4.15.2009

11.11

classes are over! I didn't even realize it was the last day of class until I got home. probably because I still have a lot to do. well, really only one paper, but there's so many other things on my list that it feels a lot worse than it really is. I have two finals to study for, plus my french theatre final performance of my scene from la cantatrice chauve (the bald soprano, my non-frenchie friends). I'm not too worried about physical science. 25 pts of the test go to the questions "what is truth?" mathematically, scientifically, and religiously/philosophically. that should be kind of fun to prepare for and answer.

here's something I thought of today during my physical science test review:
"since the anthropic principle states that the universe only exists because we are here to observe it, then if there was only one human being alive, the entire universe and everything in it would exist because that person could observe it, but the person would not exist because there would be no one to observe them. (assuming existence is necessarily verified by an outside observer. just like the universe cannot verify itself, the person cannot verify them self.)"

I just wished on 11.11

today it is raining. I like the rain but the disgusting labyrinth of bloated and dying worms all over the sidewalk is kind of ruining it. I would like to smell the beautiful rain freshness, not the nastiness of worms. umbrellas are a ridiculous hassle, so I am wearing my bolivian alpaca hat, which equals awesomeness.

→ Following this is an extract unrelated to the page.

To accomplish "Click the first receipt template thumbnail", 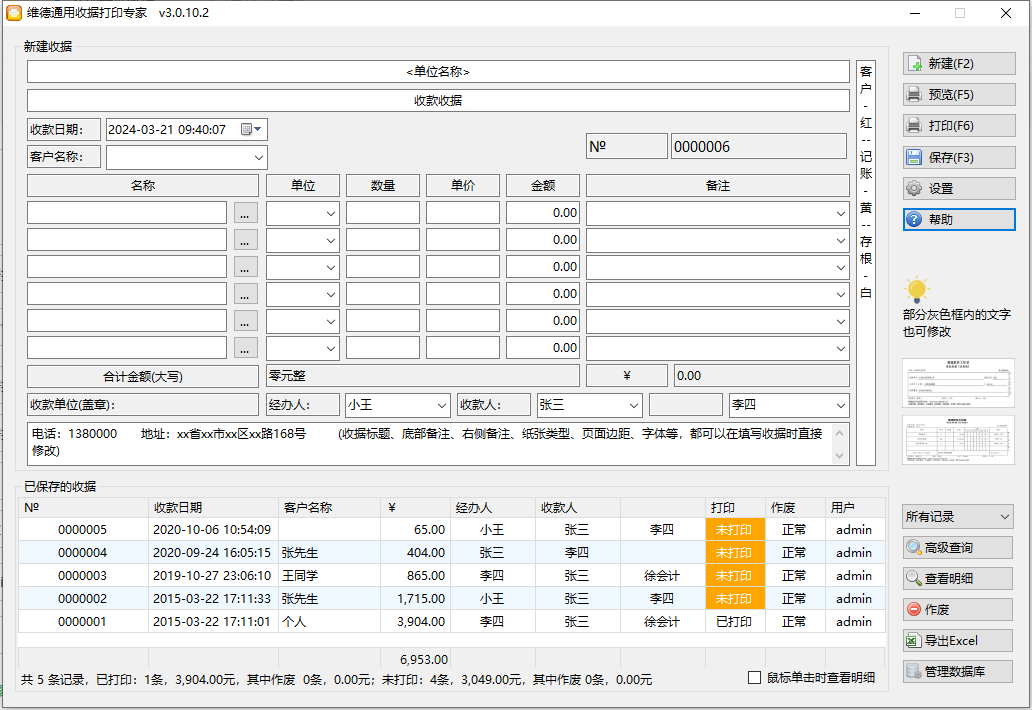I will [x=958, y=383].
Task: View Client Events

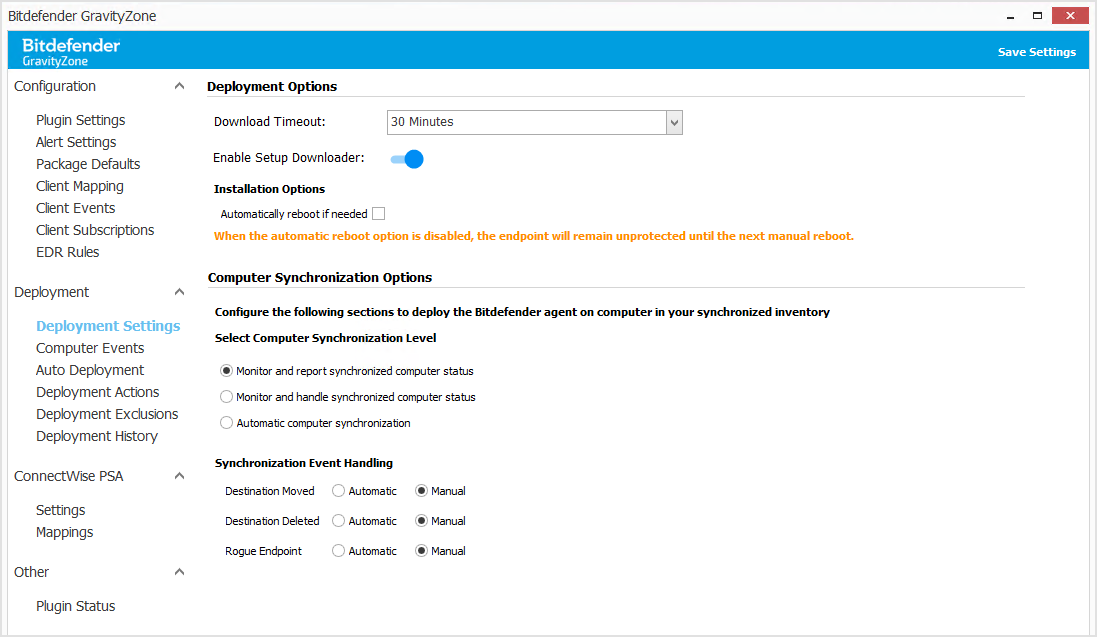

I am ready for the perpetual stress of school to be done. but I am not quite ready to leave, even though I am leaving to paris, which is incredible (and just a little bit scary). I wish I had a week just to relax with my friends and have some fun without the constant worry about what it is I haven't yet done weighing on my mind.

abraham gets back from paris tonight. I have no idea what this is going to be like. I just want the drama to go away. far away.

I can't wait to sit and read a book of my own choosing without guilt.